La façon dont la cellule réagit à la présence du virus est très variable ; aussi distingue-t-on différents types d'infection cellulaire : aiguë et cytolytique (entraînant la mort de la cellule), persistante, chronique, latente, lente ou encore transformante (cancérisation à l'échelle cellulaire).
Les virus peuvent infecter tous les organismes, animaux ou végétaux, y compris les bactéries, les champignons et les algues, chaque espèce virale étant parfaitement adaptée à son hôte et à certains tissus de cet hôte (par exemple, chez l'homme : sang, ganglions lymphatiques, peau, foie, tissu nerveux, etc.). Ils sont souvent la cause d'épidémies (grippe, fièvre jaune, sida).
La contamination peut emprunter différentes voies : voie respiratoire ou digestive (grippe, poliomyélite), voie transcutanée, par piqûre ou morsure (rage), voie transmuqueuse, habituellement à cause d'une érosion de la muqueuse (conjonctivite, herpès, sida), voie sexuelle et sanguine (hépatites B et C, sida).
Nombre de virus sont immunogènes, c'est-à-dire qu'ils déclenchent la production d'anticorps spécifiques par l'organisme qu'ils attaquent. S'ils se maintiennent dans l'organisme, ces anticorps protègent habituellement ce dernier contre une nouvelle infection par le même virus ; cela est le cas, par exemple, pour la rougeole, la rubéole et la poliomyélite, maladies dites, pour cette raison, immunisantes.
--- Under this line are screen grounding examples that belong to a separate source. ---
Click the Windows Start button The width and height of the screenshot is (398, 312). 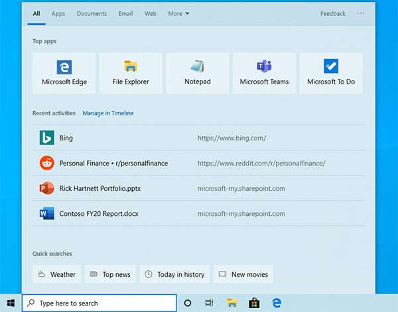[x=11, y=303]
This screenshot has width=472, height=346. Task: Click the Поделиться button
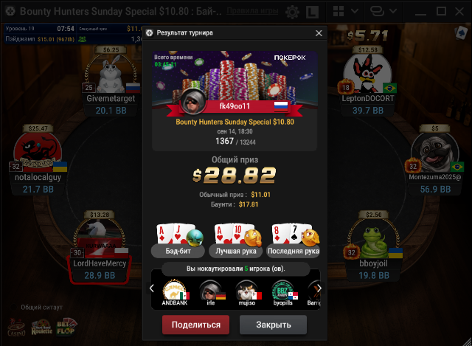[x=195, y=325]
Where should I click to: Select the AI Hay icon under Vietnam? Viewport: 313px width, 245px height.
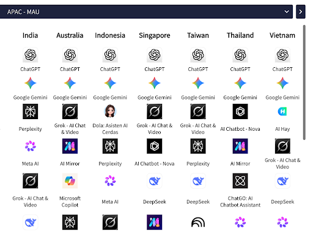(282, 111)
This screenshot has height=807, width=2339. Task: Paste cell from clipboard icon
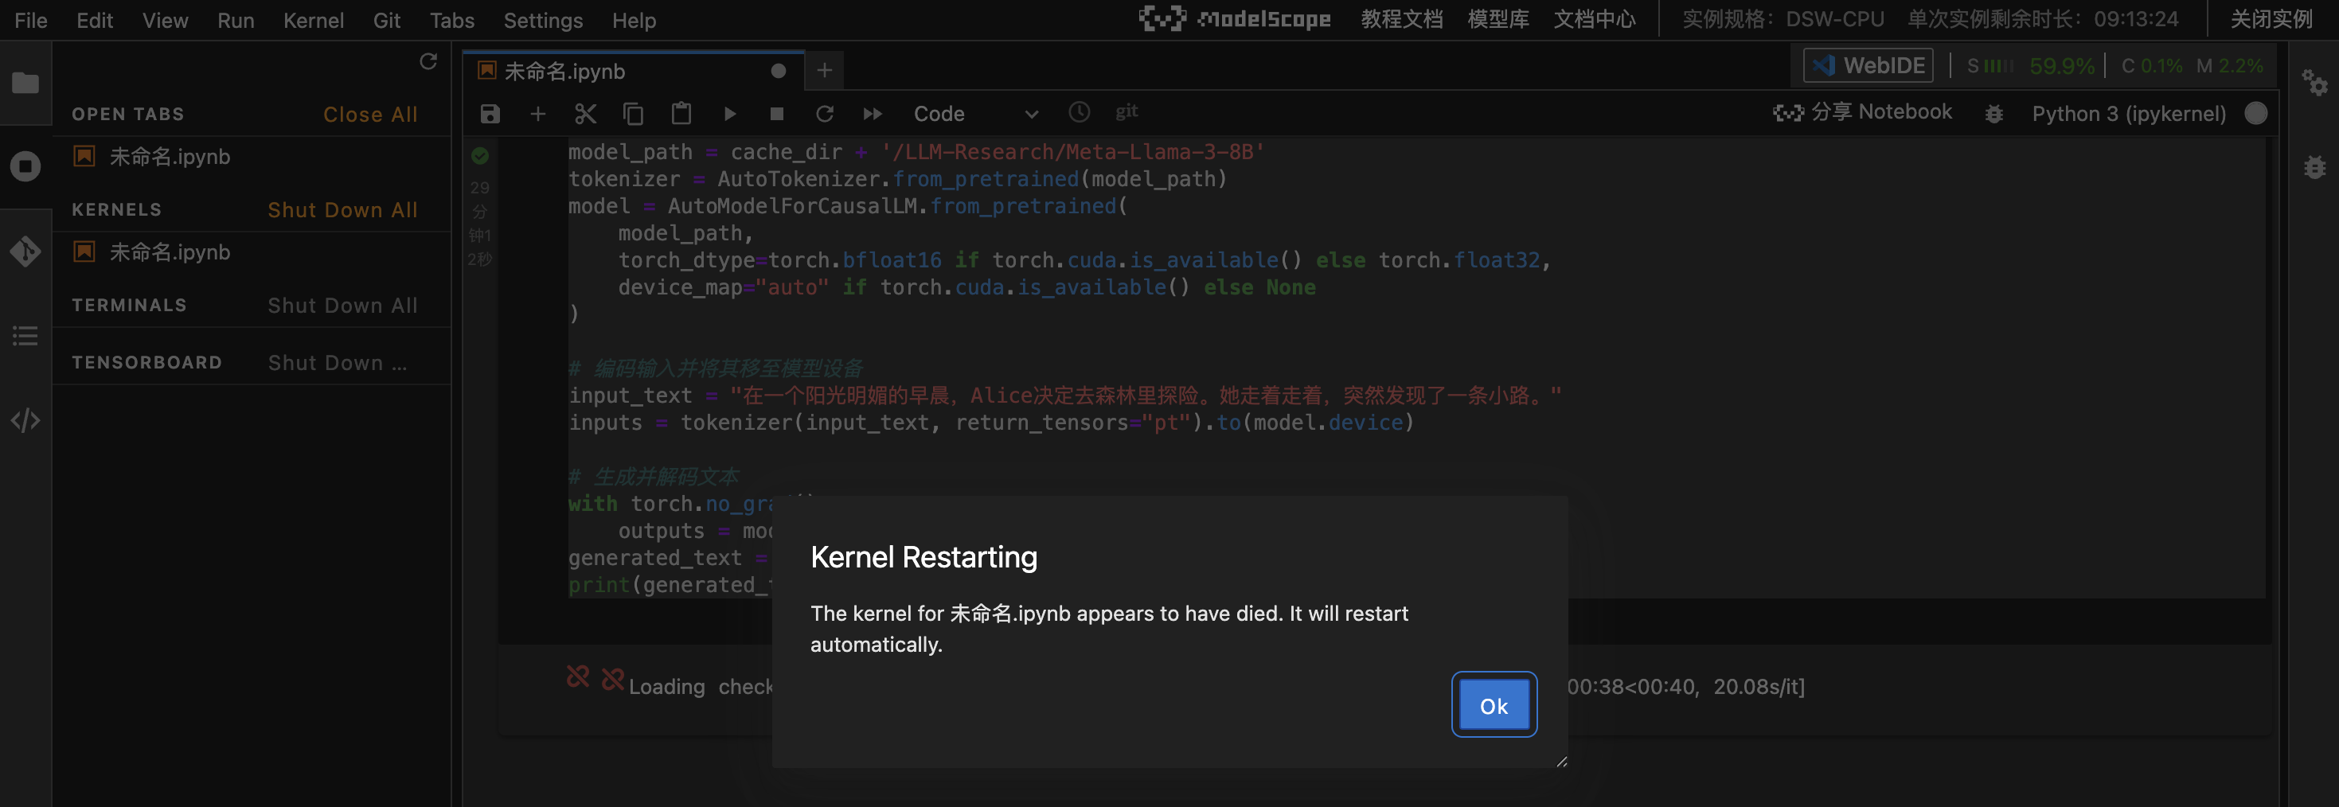click(x=681, y=113)
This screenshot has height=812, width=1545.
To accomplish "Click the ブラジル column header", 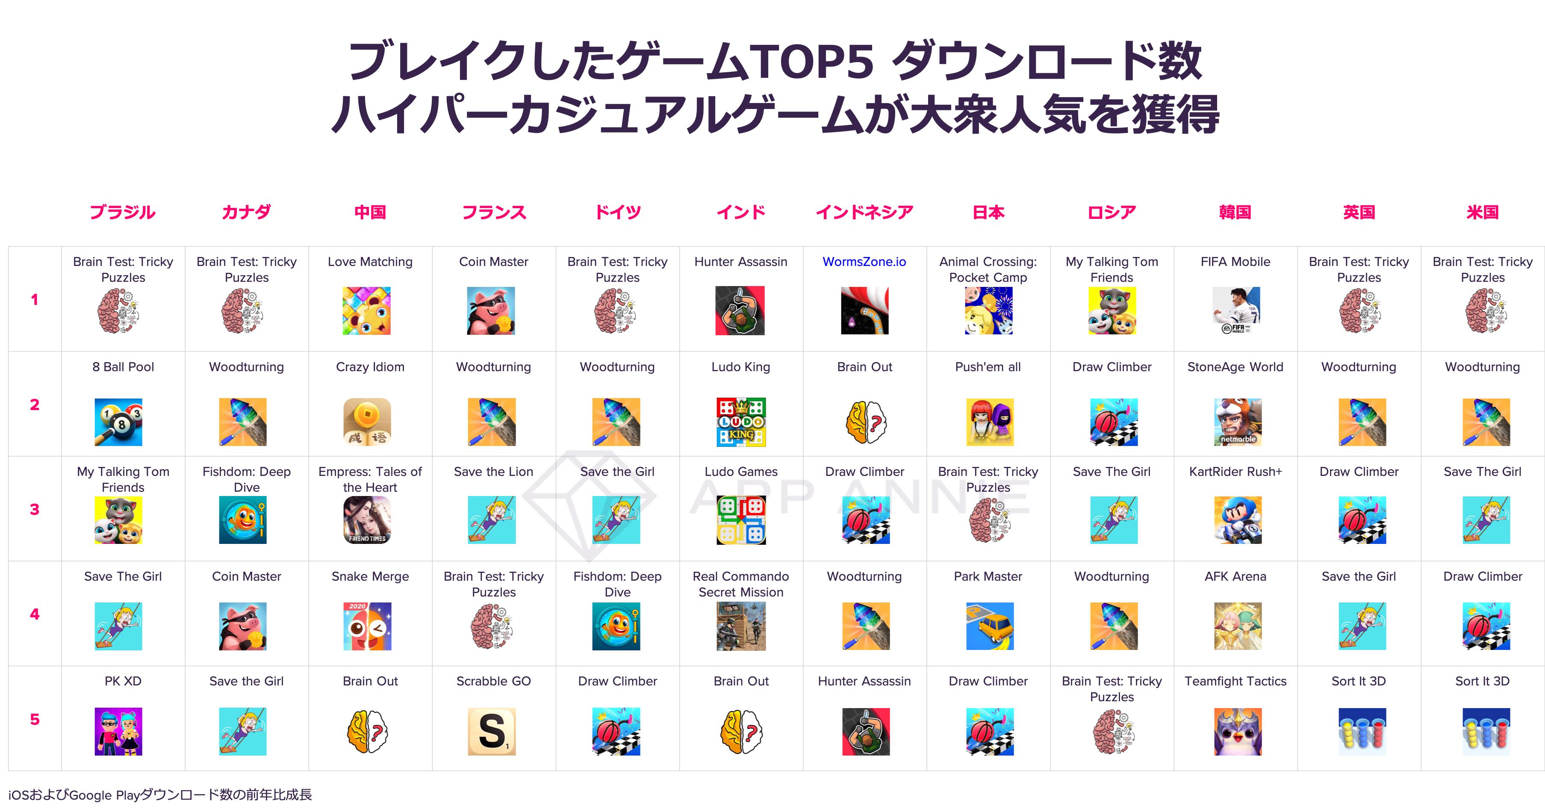I will coord(122,212).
D'autre part, en introduisant leur acide nucléique dans la cellule, les virus sont capables de modifier profondément l'information génétique de celle-ci et, par exemple, d'induire sa transformation en cellule cancéreuse (virus oncogène).


DIAGNOSTIC ET TRAITEMENT DES INFECTIONS VIRALES
Le diagnostic d'une maladie virale peut s'appuyer sur la sérologie (recherche d'anticorps dans le sérum sanguin) ou sur la mise en évidence, par culture cellulaire ou biologie moléculaire, du virus dans le sang, les urines, la salive, etc.
Le traitement des maladies à virus va de celui des symptômes - cas de la grippe, par exemple - à l'utilisation de médicaments antiviraux (aciclovir contre le virus du zona, zidovudine contre le V.I.H., virus du sida). Le meilleur traitement est préventif et repose sur la vaccination lorsqu'un vaccin est disponible.